Extract:
That’s lazy leadership.

A recent article in the McKinsey Quarterly, “Ahead of the Curve: The Future of Performance Management,” takes a deep dive into the issue of rating employees. They provide plenty of evidence that most current performance rating systems are flawed and accomplish nothing of any real value. Sometimes they are even harmful.

While many supervisors and managers would love to see evaluations go away, let’s not throw the baby out with the bathwater. As the article’s authors point out, there are times when evaluation is necessary; for instance, identifying the high potential supervisors and managers in the company. The article also highlights some companies who have created more useful evaluation systems, often concentrating on looking to the future rather than the past and using technology to capture more current information. No matter whether your company has reached evaluation enlightenment, or still cleaves to the old ways, evaluations can be very useful in another way: helping leaders see where they need to concentrate their efforts.

Here are a few approaches leaders should take to use evaluations as a valuable tool in developing your team members.

  1. Keep good records. Evaluations tend to fall prey to the law of recency. Simply put, a leader is much more likely to remember an event that occurred last week than one that occurred last month. This also avoids problems with what I call the law of “oh #%^@.” Humans tend to be more likely to remember that time someone screwed up than the good things they’ve done. Regular coaching and a conscious effort to know your team members will also make evaluations easier.

Written problem 1:
In the records, repeat the stretch from the line containing "Download as PDF (187, 605)" through the line containing "90 03 84 16 (48, 493)", word for word, and drop any picture from your copy.
The article above and the records that come next have nothing to do with each other.

Raw records:

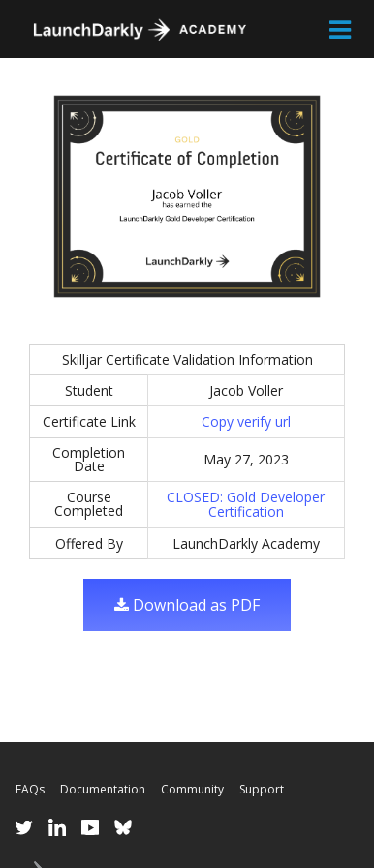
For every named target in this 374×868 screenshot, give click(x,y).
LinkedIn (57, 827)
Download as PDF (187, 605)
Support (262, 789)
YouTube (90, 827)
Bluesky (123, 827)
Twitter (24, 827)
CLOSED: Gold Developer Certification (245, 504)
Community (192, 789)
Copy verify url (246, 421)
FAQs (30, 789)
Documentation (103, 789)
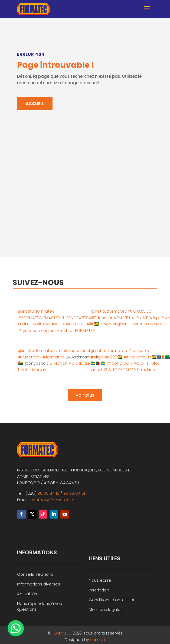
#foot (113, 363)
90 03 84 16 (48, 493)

* * *

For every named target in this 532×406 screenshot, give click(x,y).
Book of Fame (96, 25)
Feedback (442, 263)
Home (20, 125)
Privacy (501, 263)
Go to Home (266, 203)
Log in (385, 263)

Written problem 2:
Pick up the article on employee evaluations right after its last sentence and keep writing.

Output 1:
Download as PDF (187, 605)
Support (262, 789)
YouTube (90, 827)
Bluesky (123, 827)
Twitter (24, 827)
CLOSED: Gold Developer Certification (245, 504)
Community (192, 789)
Copy verify url (246, 421)
FAQs (30, 789)
Documentation (103, 789)
#foot (113, 363)
90 03 84 16 (48, 493)

Output 2:
  2. Remember, when you are evaluating your team members you are also evaluating yourself. Why does Jack consistently score low or have unfavorable comments? What have you done to remedy the problem? Yes, I know you can’t fix everyone or solve all problems, but you should be able to satisfy yourself that you’ve done everything you can to help your team members excel. This may also help make the decision to let Jack go a little easier.
  3. Communicate. If you’re concerned about a team member, let them know. Talk to them. Find out why there’s a problem and help them find a solution.

I don’t live in a leadership utopia and I know it isn’t possible to make all team members the crème de la crème. But, effective leadership means doing everything you can to give them the opportunity to rise to that level. Effective leaders find that most, if not all, of their team members don’t fit a standard distribution because they all tend to be excellent contributors. Isn’t that the way it should be?